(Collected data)
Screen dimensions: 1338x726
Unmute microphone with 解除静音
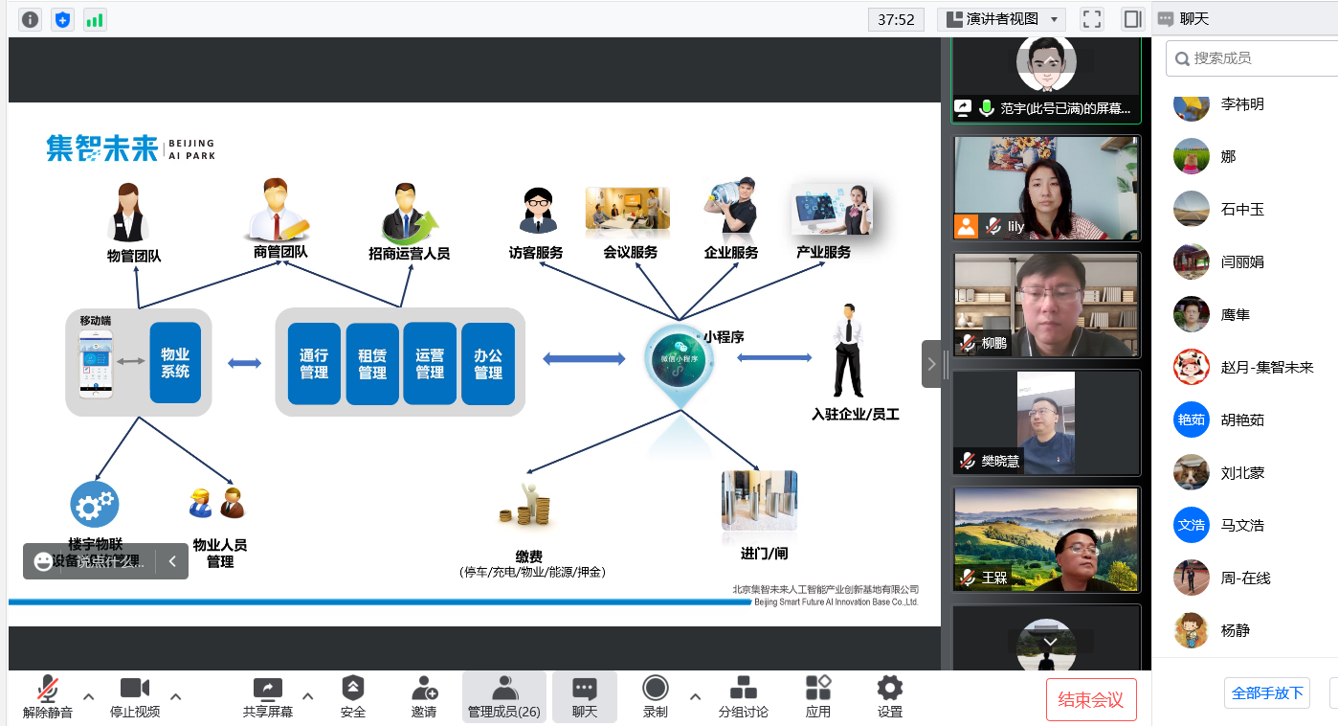coord(48,696)
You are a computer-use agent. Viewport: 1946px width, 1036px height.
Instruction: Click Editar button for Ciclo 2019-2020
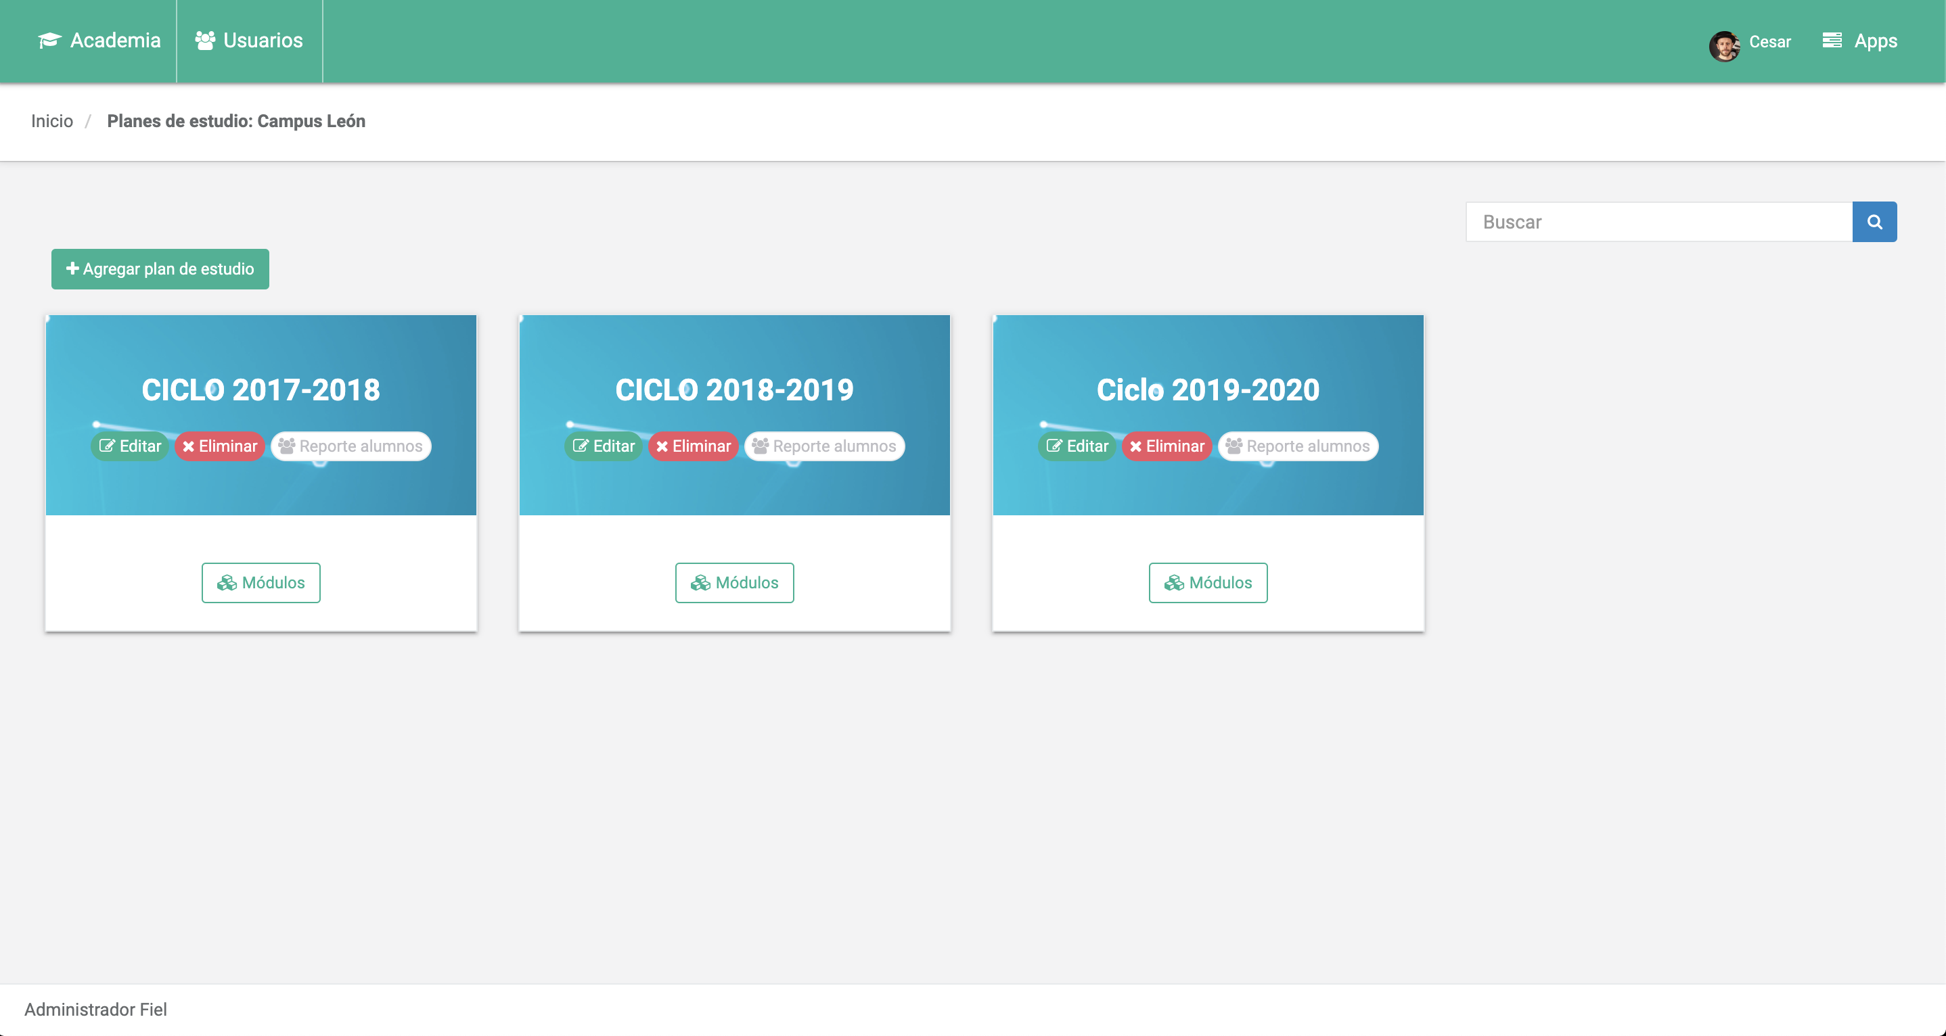click(1079, 445)
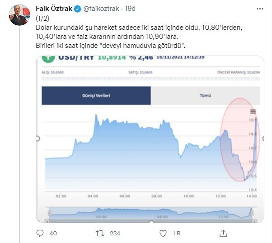Open the chart's hamburger menu icon
Viewport: 272px width, 243px height.
(x=253, y=111)
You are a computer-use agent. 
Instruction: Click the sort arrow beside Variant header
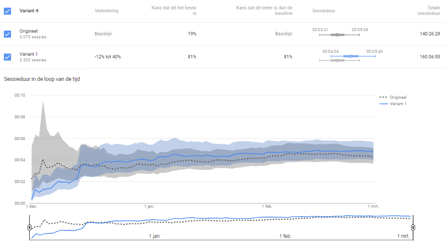(37, 11)
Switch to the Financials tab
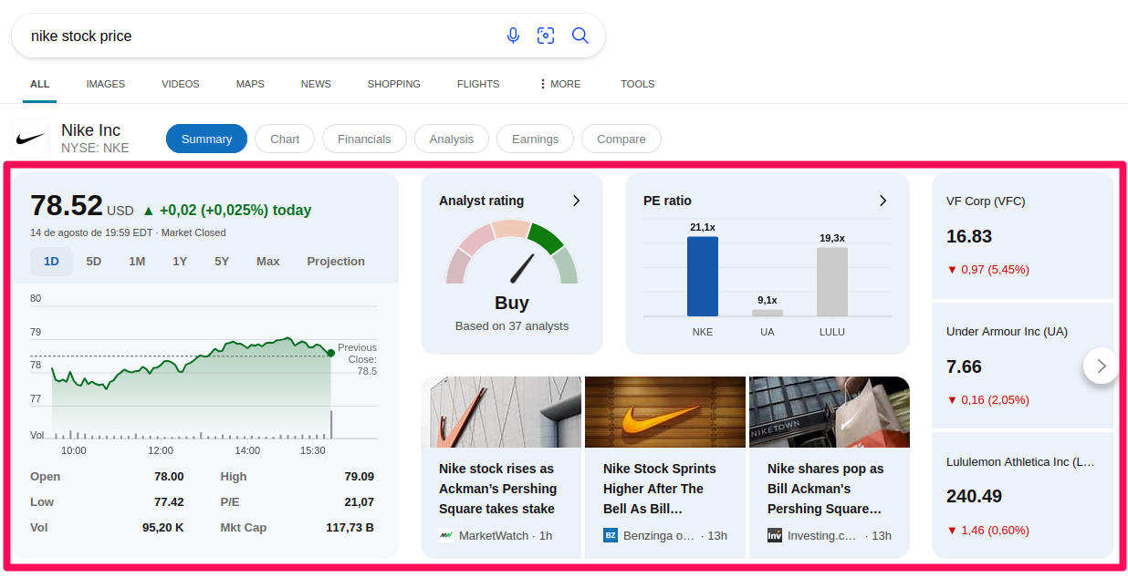The width and height of the screenshot is (1128, 578). coord(364,139)
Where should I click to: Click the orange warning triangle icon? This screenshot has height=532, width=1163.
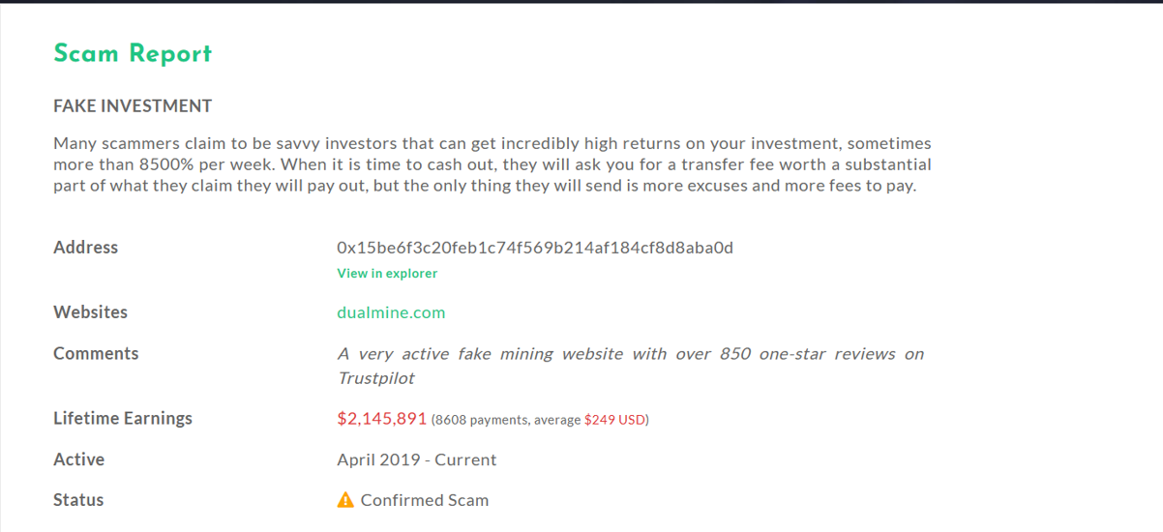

• **WHAT IS NEEDED**
Copy out each line carrying the string "computer" from the data.

• **RESULT OF THE TASK**
You are a computer-use agent. Viewport: 1946px width, 1036px height.
You are a computer-use agent. 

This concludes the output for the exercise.